_Work to complete_
Where in the listing does the string "label" appear? Copy every line that holds it.

----- Excerpted data -----

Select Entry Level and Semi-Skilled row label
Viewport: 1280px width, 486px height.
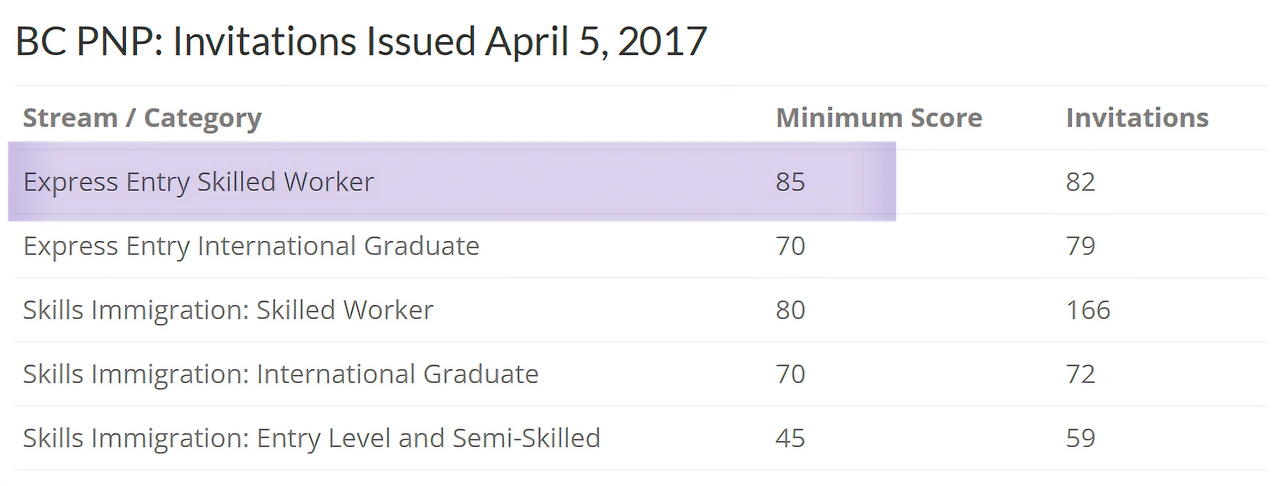click(x=312, y=438)
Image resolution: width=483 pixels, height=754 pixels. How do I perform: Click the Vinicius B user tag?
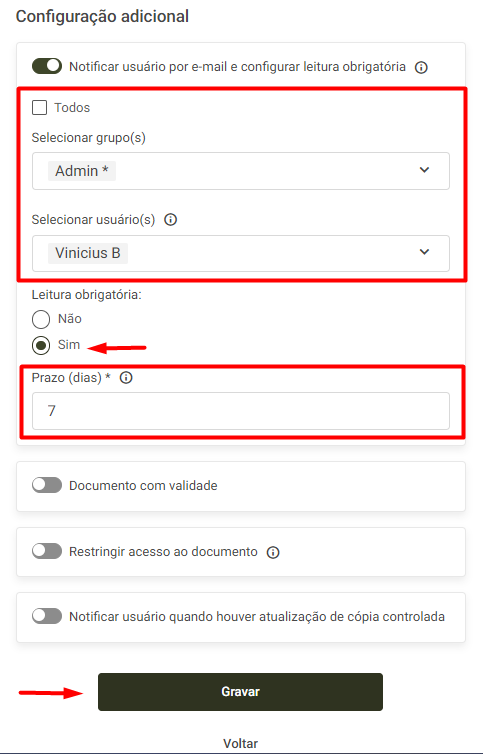[88, 253]
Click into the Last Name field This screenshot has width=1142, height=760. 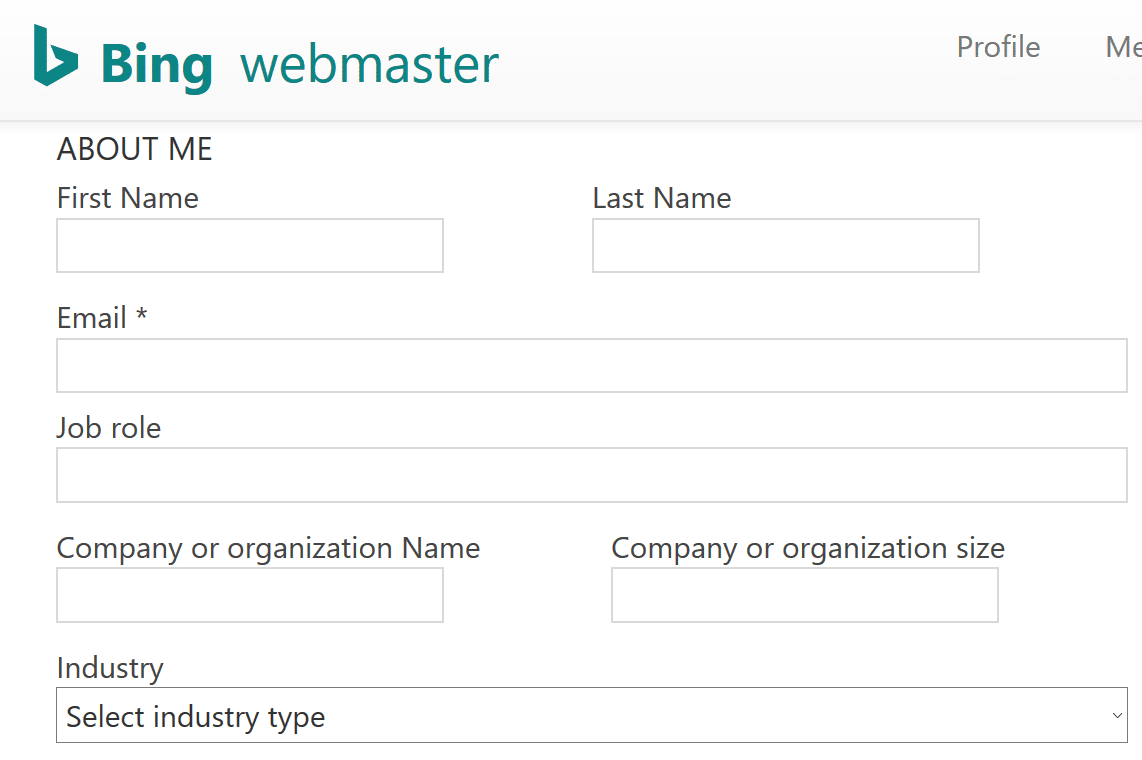point(785,245)
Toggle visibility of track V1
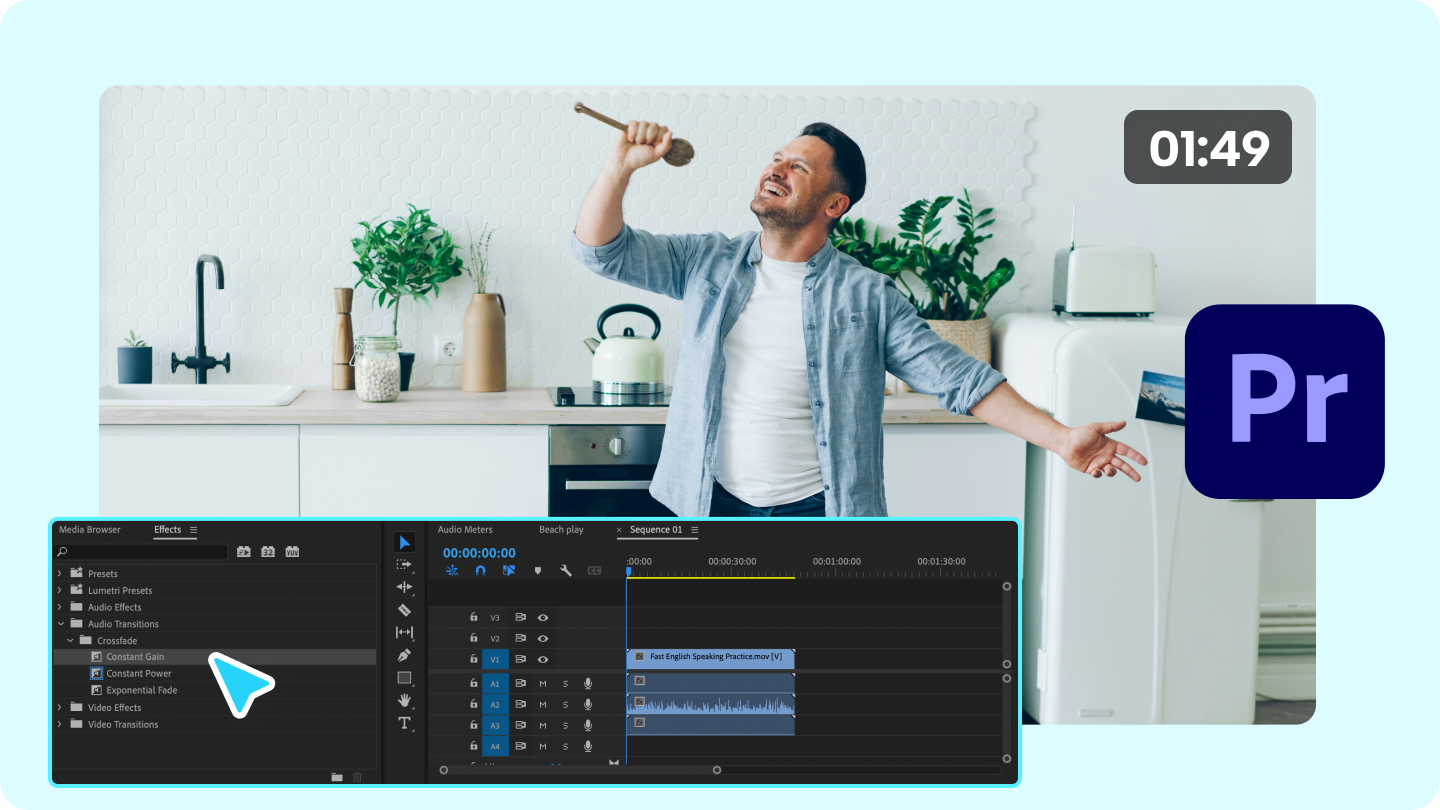The width and height of the screenshot is (1440, 810). coord(542,658)
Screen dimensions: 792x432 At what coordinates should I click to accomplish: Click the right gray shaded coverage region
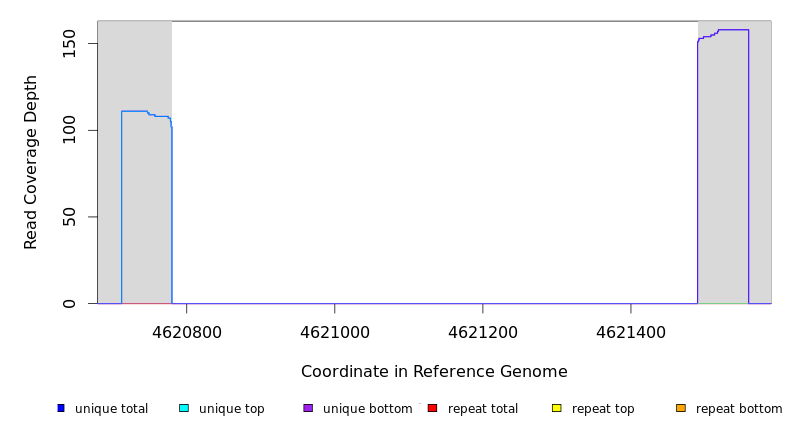click(734, 200)
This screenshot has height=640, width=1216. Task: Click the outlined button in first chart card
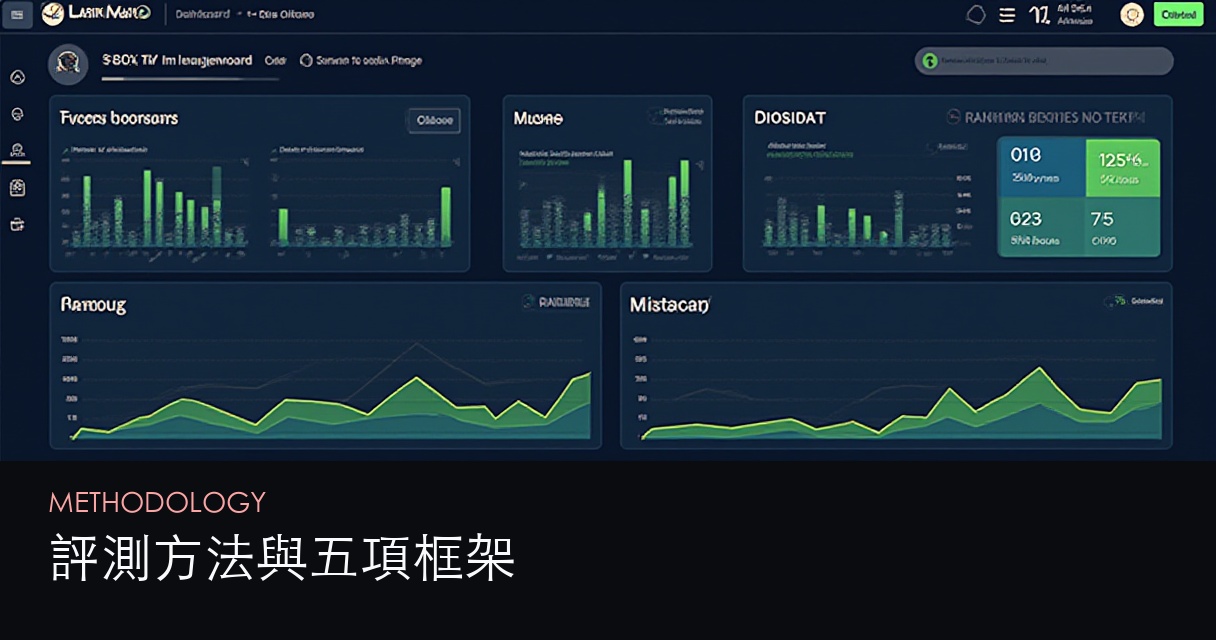[434, 120]
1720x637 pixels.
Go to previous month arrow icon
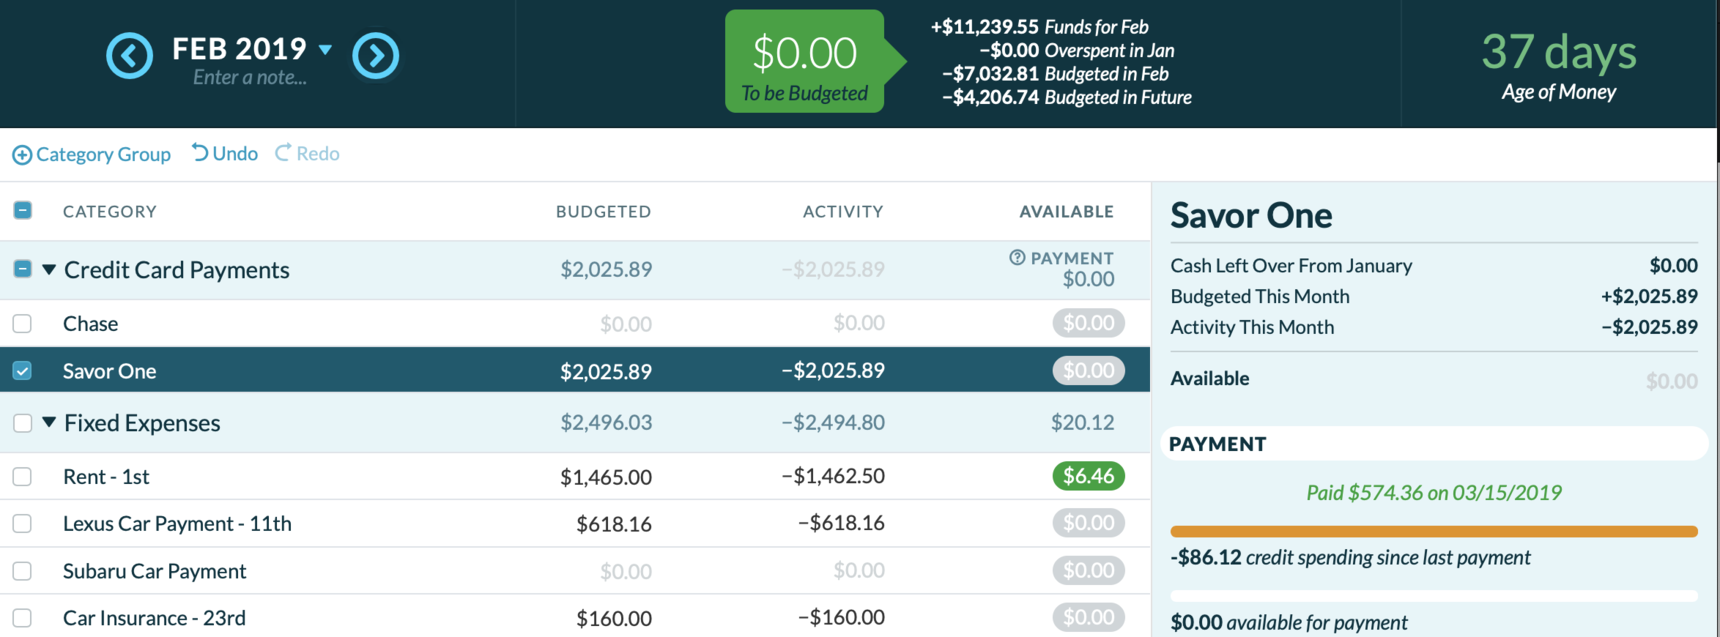(130, 55)
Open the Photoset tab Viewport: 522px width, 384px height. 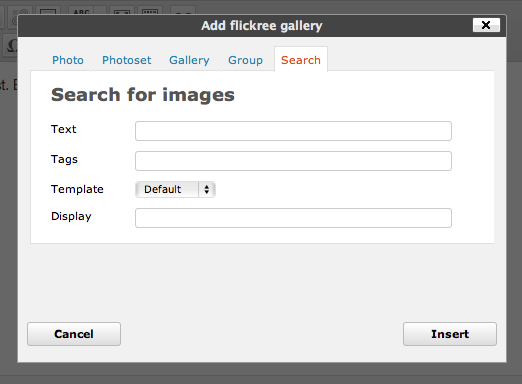127,60
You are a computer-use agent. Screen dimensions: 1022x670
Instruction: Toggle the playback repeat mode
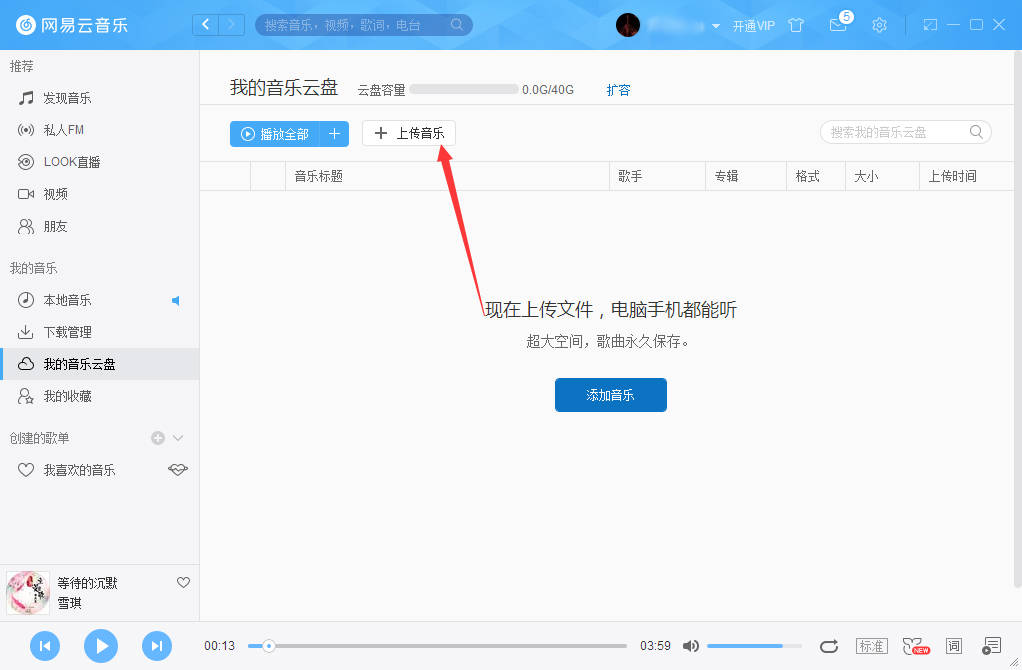click(x=831, y=646)
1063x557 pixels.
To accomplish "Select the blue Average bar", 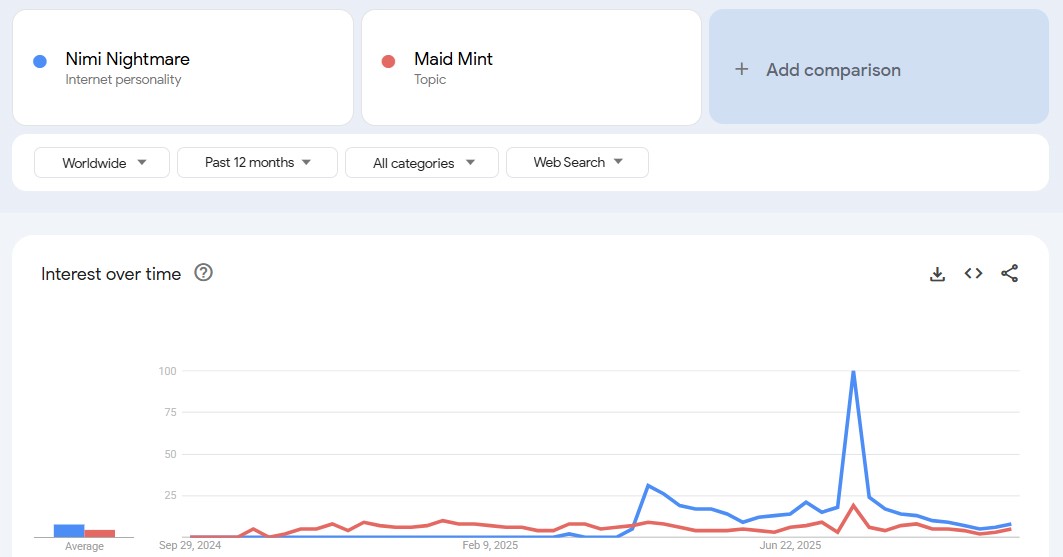I will tap(69, 530).
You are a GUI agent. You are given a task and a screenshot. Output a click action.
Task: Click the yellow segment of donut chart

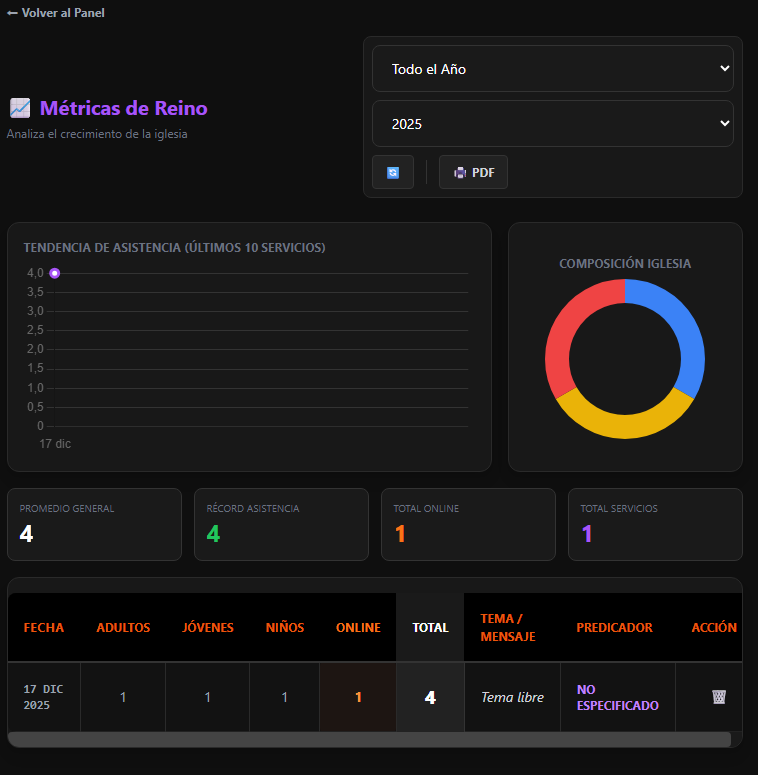coord(624,424)
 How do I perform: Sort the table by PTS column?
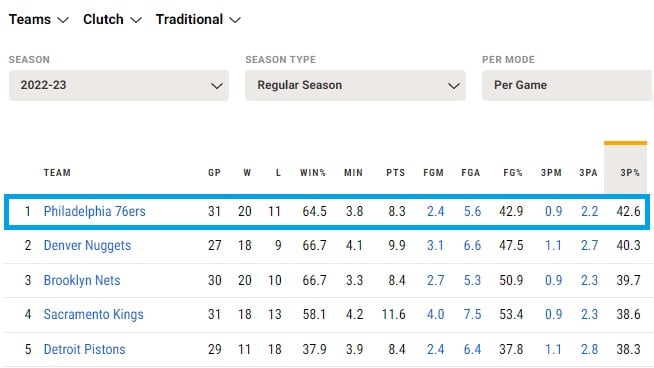[x=395, y=173]
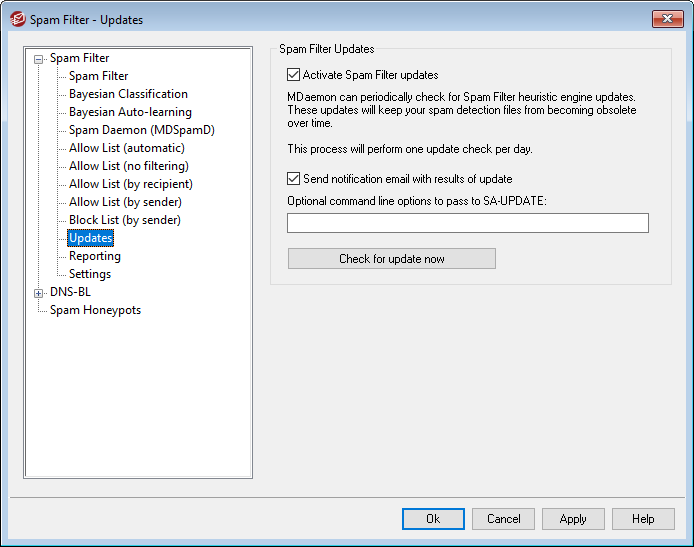
Task: Open Spam Honeypots tree item
Action: coord(95,310)
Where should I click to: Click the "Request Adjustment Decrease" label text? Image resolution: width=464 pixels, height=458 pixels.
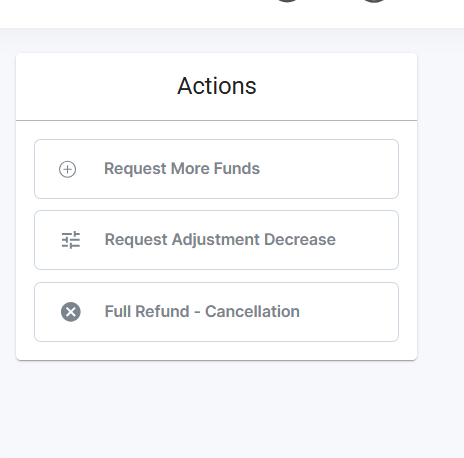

-----

_Response area_
Select Entry Level and Semi-Skilled row label
Where should I click to: Click the "Request Adjustment Decrease" label text? Image resolution: width=464 pixels, height=458 pixels.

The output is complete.